# Passage

** begin **

Friday, October 14, 2011

Forensic Psychology II

Here's Part II of my previous introduction of ethics for future forensic psychologists:

In a class of masters-level forensic psychology students, I asked them next to remember a time when they had done something that they'd never imagine doing; something that ran squarely against their  previous ethical values.

I required them to keep the actual content of that behavior completely to themselves. 

But I did ask for  them first to journal privately, then share in dyads, their best recollection of what they had believed before, and what that ethical belief had felt like; as specifically as possible.

Next: to remember what they felt like after violating or overriding that ethical value or belief; plus, what was the context in which they had behaved so differently...again, in as absolutely much detail as they could recall.

Third question for their self-reflection and analysis: what might anyone have said to them that could possibly have made a difference in their choosing to go against their earlier, unquestioned values?

And finally: what might have made a difference for them, in hindsight, by others' responses to them after the crossing of ethical boundaries?

Each individual spent close to 20 minutes journaling answers to the above questions, once having identified the selected instance of newly unethical behavior.  They then shared, animatedly, with one another, in twosomes, for another 20 minutes.  We finished by summarizing insights gained. 

I posed: how might this exercise inform our discussion of "Don't Do Dumb Stuff"?  And, how might this exercise inform our own building of core skills for being an ethical and effective forensic psychologist?

Two key insights, content-wise, and maybe most importantly, one having more to do with the process (rather than content) of ethical decision-making arose organically out of the entire exercise:

One student said:
"If only someone could have come to me with empathy, rather than judgment; whether before or after the 'offense.'"

Another student said: "I was given a second chance (to prove myself).  I would never aim for less with any individual I might face in my line of work."

So: empathy...and grace.

** end **

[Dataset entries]
** begin **

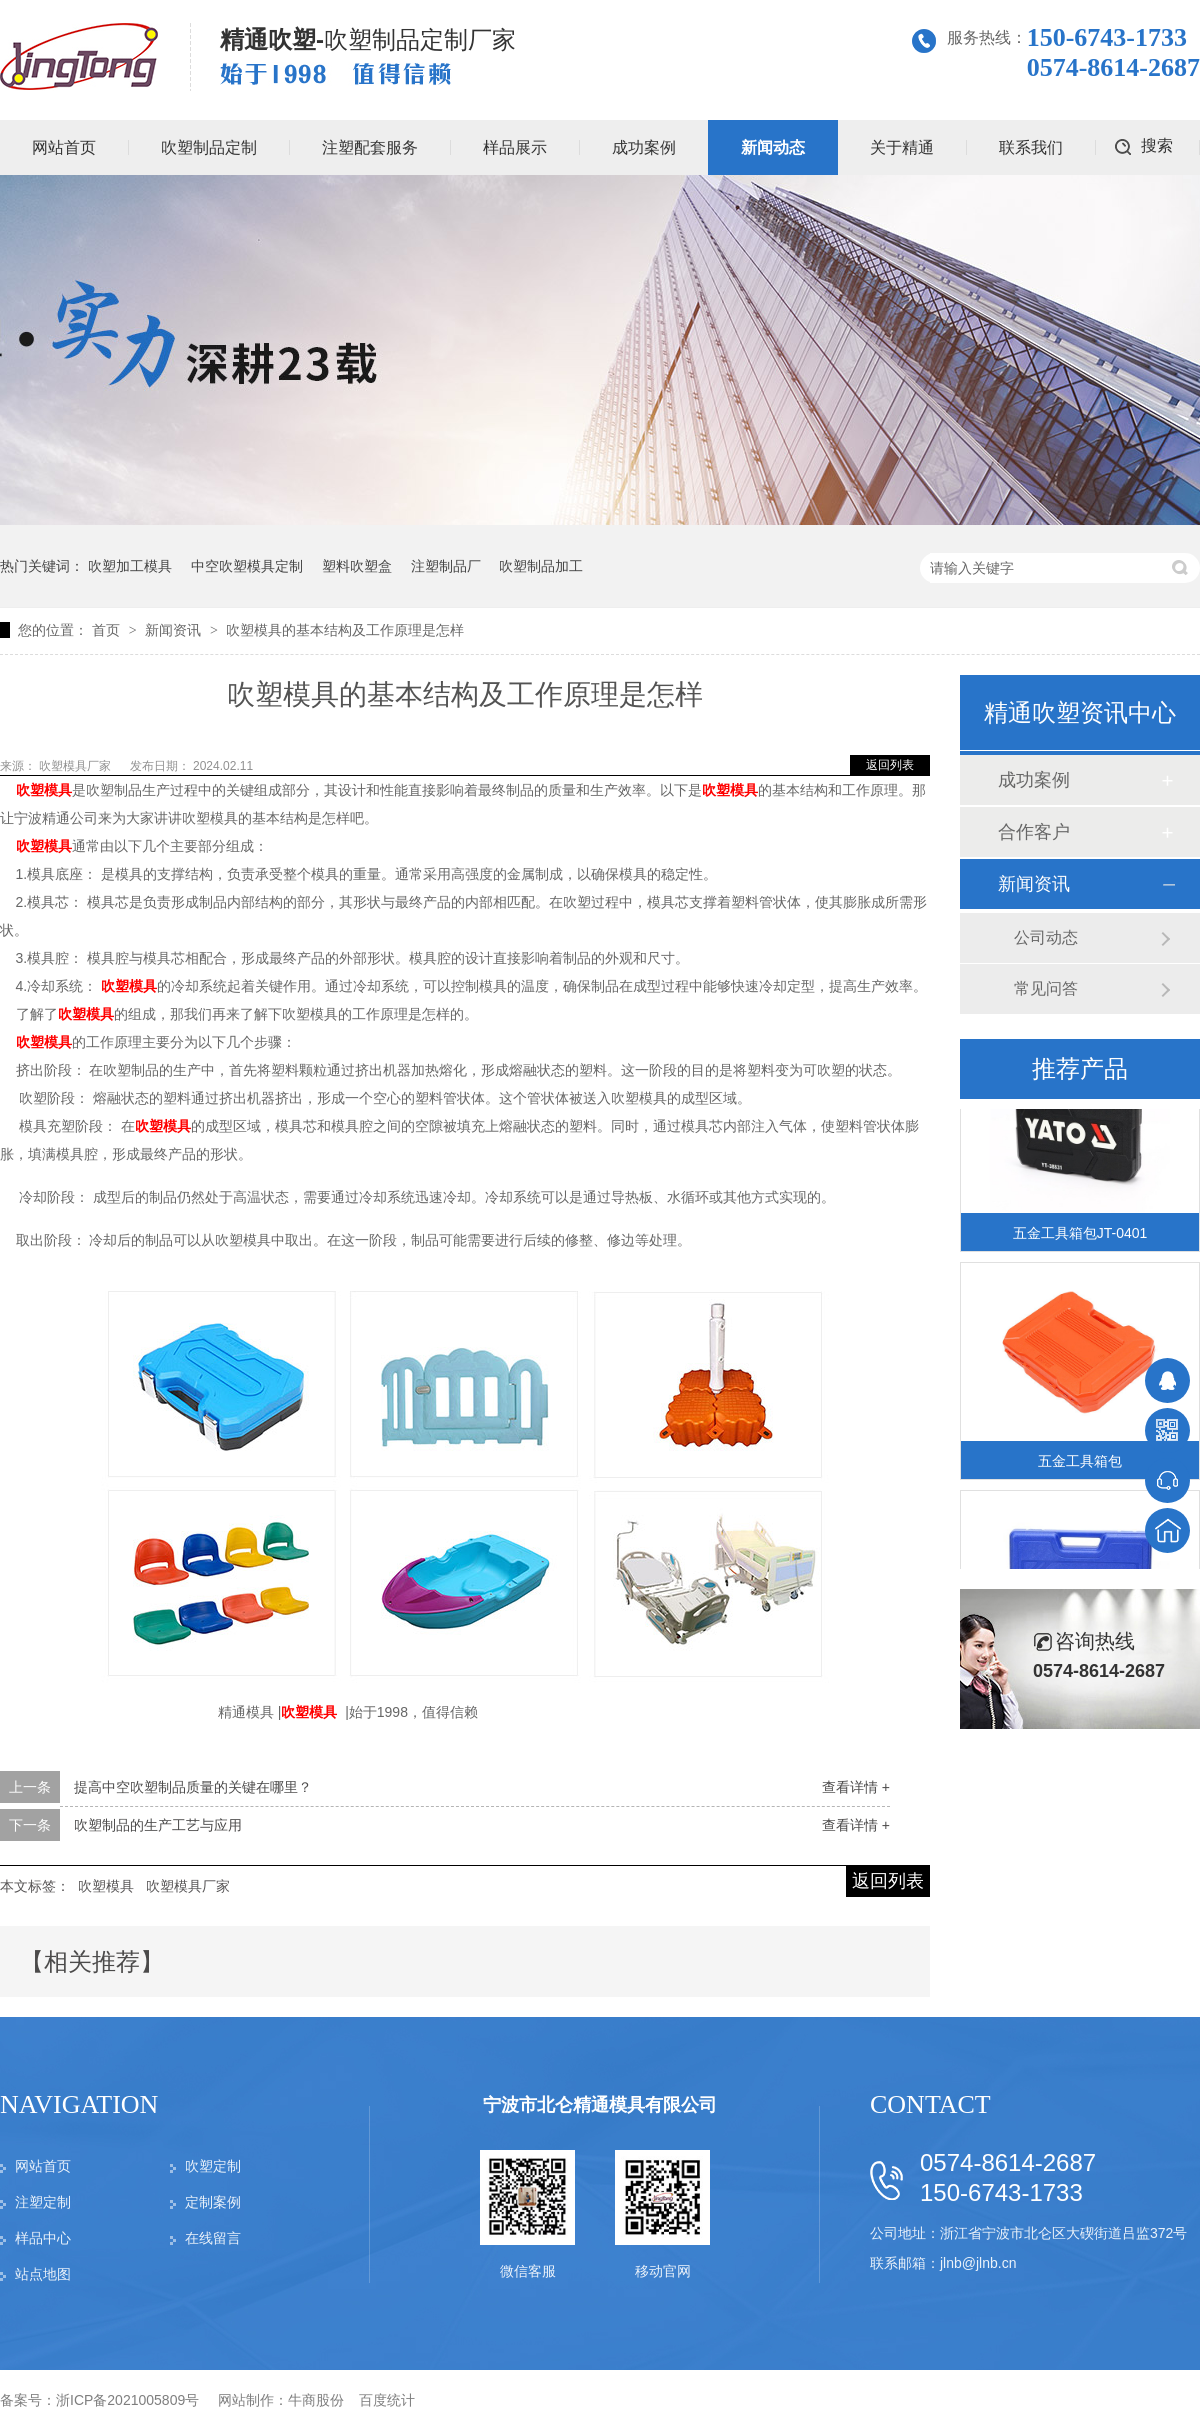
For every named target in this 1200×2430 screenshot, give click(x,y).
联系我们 (1031, 147)
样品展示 (515, 147)
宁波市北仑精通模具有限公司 (600, 2105)
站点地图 (43, 2274)
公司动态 (1046, 937)
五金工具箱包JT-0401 (1080, 1235)
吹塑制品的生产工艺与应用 (158, 1825)
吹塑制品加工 (541, 566)
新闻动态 (773, 147)
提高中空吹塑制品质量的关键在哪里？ (193, 1787)
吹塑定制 (213, 2166)
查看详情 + (856, 1787)
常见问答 (1046, 988)
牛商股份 (316, 2400)
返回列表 (890, 765)
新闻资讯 (175, 630)
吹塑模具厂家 (76, 766)
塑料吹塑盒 (357, 566)
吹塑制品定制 (209, 147)
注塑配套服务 (370, 147)
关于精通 (902, 147)
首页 (108, 630)
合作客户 (1034, 832)
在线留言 (213, 2238)
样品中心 (43, 2238)
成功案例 (644, 147)
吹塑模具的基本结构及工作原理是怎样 (345, 630)
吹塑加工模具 (130, 566)
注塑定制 (43, 2202)
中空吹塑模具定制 (247, 566)
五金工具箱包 (1080, 1463)
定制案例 (213, 2202)
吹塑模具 (106, 1886)
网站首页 (43, 2166)
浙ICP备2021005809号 (127, 2400)
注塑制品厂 (446, 566)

** end **

# Job
Can you reproduce, word for word, the section of the forensic psychology post that starts with "Each individual spent" and ends with "summarizing insights gained."?

# Task solution
Each individual spent close to 20 minutes journaling answers to the above questions, once having identified the selected instance of newly unethical behavior.  They then shared, animatedly, with one another, in twosomes, for another 20 minutes.  We finished by summarizing insights gained.